• PROMPT
Some lines in the records below may hold the word "pLGG"; give the number of those lines and nothing else.

(Data items)
━━━━━━━━━━━━━━━━━━━━━━━━━━━━━━
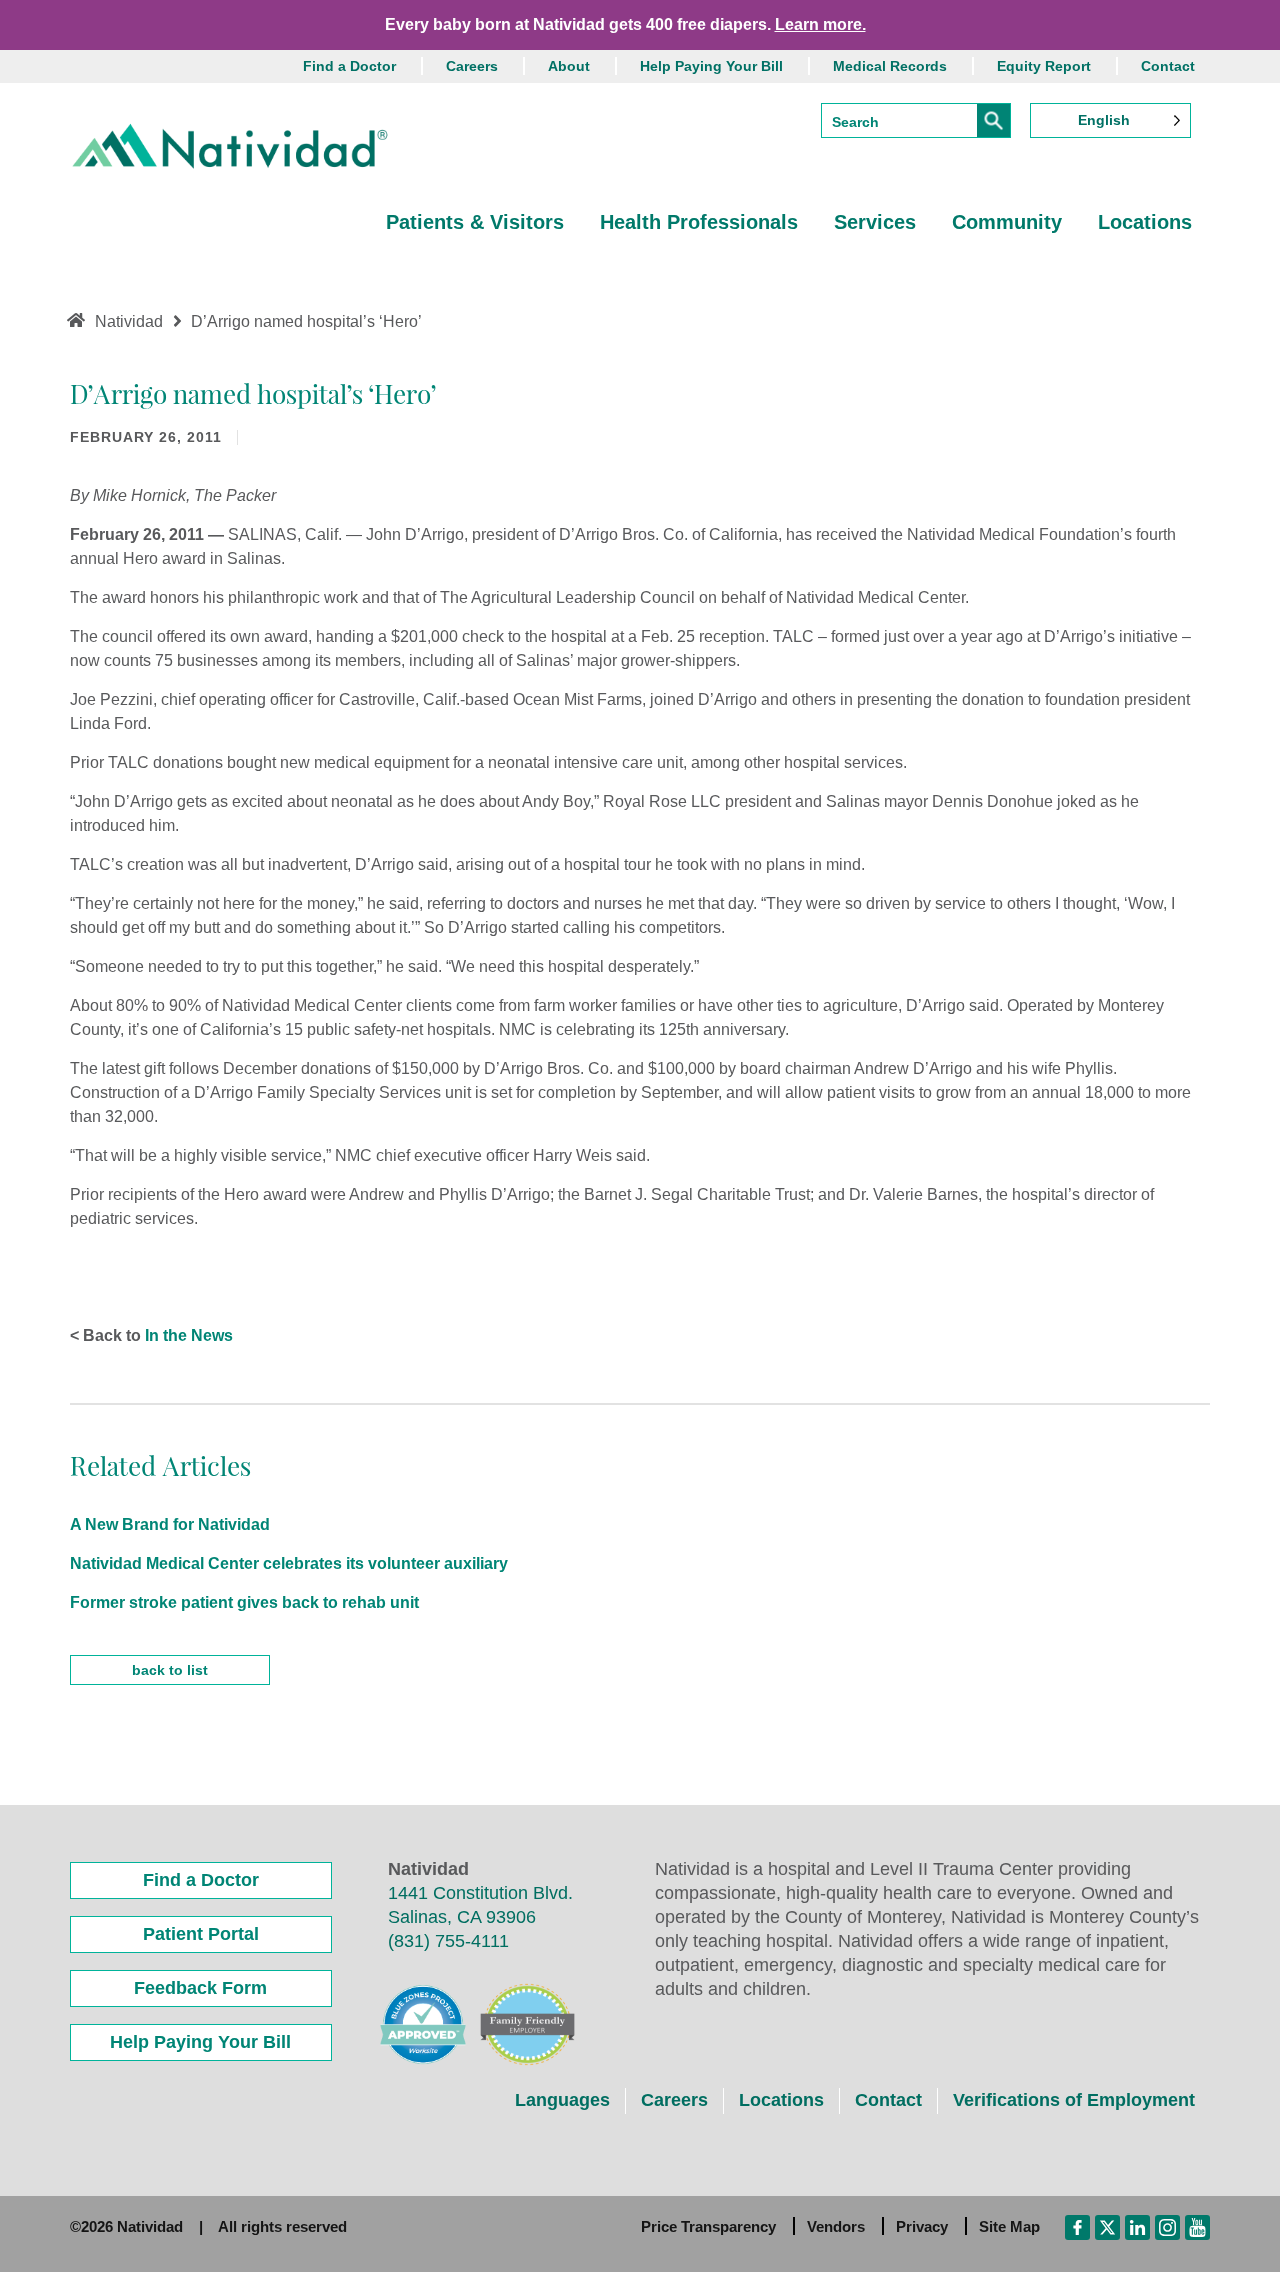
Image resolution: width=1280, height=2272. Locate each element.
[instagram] (1167, 2226)
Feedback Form (200, 1988)
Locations (1145, 222)
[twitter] (1107, 2226)
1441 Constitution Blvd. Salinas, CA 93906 (480, 1905)
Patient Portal (201, 1934)
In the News (189, 1335)
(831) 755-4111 (448, 1941)
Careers (472, 66)
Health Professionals (699, 222)
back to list (170, 1670)
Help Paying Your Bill (711, 66)
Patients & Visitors (475, 222)
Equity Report (1044, 66)
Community (1007, 222)
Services (875, 222)
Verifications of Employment (1074, 2100)
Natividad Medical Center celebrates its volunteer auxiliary (289, 1563)
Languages (562, 2100)
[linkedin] (1137, 2226)
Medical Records (890, 66)
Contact (1168, 66)
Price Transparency (708, 2226)
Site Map (1009, 2226)
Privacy (922, 2226)
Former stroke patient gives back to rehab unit (244, 1602)
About (569, 66)
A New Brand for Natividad (170, 1524)
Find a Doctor (349, 66)
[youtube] (1197, 2226)
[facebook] (1077, 2226)
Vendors (836, 2226)
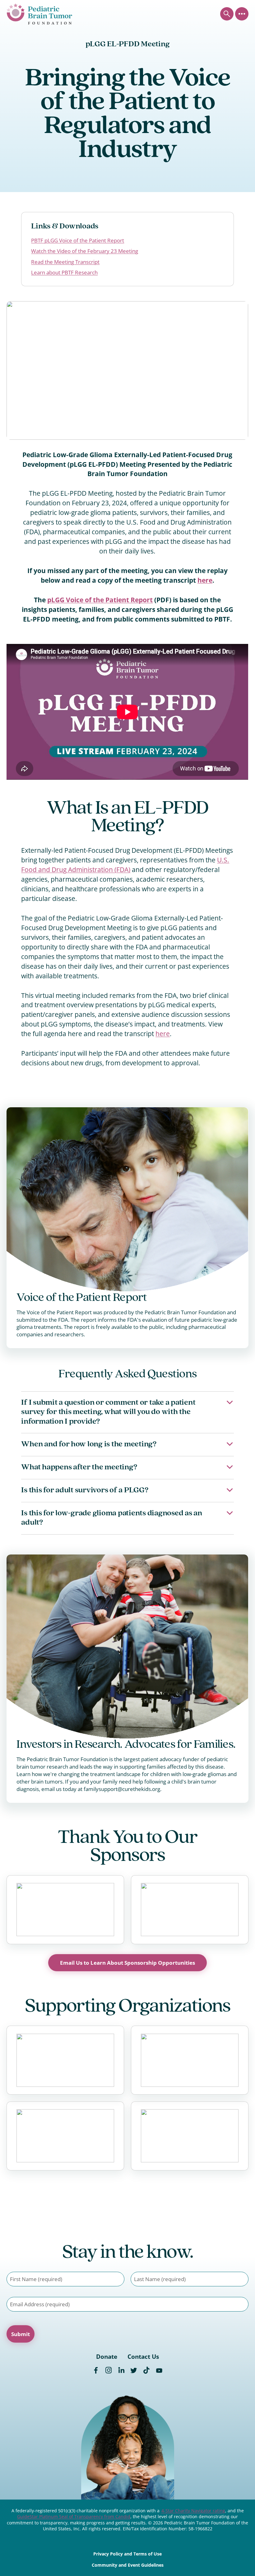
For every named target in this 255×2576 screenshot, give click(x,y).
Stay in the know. (127, 2253)
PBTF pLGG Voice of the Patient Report (77, 240)
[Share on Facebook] (95, 2370)
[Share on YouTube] (159, 2370)
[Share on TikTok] (146, 2370)
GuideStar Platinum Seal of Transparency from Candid (73, 2516)
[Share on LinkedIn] (121, 2370)
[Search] (227, 14)
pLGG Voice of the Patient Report (100, 599)
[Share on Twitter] (133, 2370)
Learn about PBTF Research (64, 272)
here (204, 580)
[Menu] (241, 14)
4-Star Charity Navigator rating (193, 2511)
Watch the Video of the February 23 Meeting (84, 251)
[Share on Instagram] (108, 2370)
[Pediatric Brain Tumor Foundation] (39, 14)
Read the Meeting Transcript (65, 261)
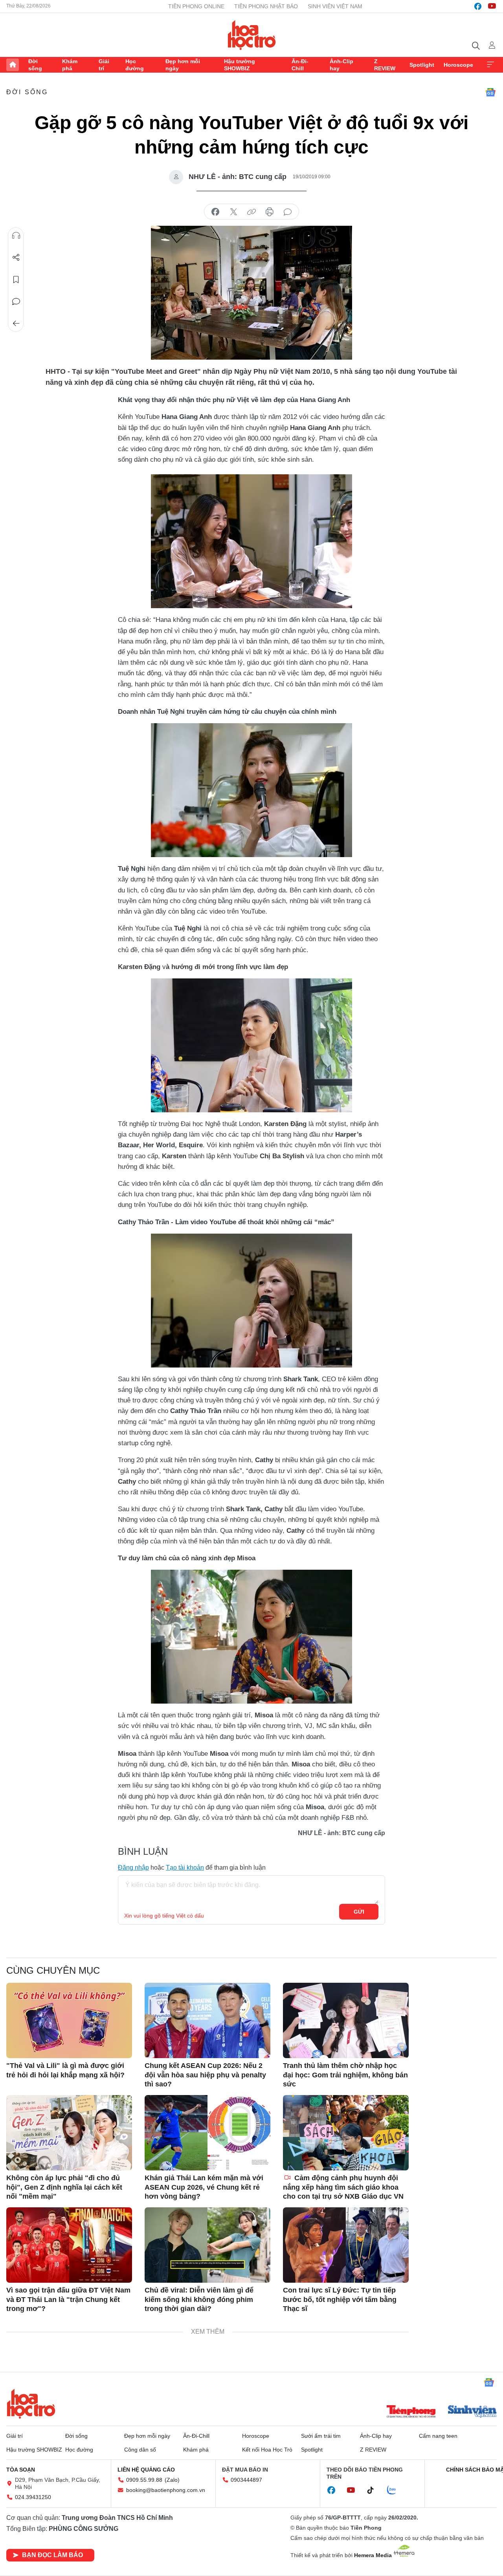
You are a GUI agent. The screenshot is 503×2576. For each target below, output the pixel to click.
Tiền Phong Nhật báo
━━━━━━━━━━━━━━━━━━━━━━━━━━━━━━
• ANSWER TO THIS TASK
2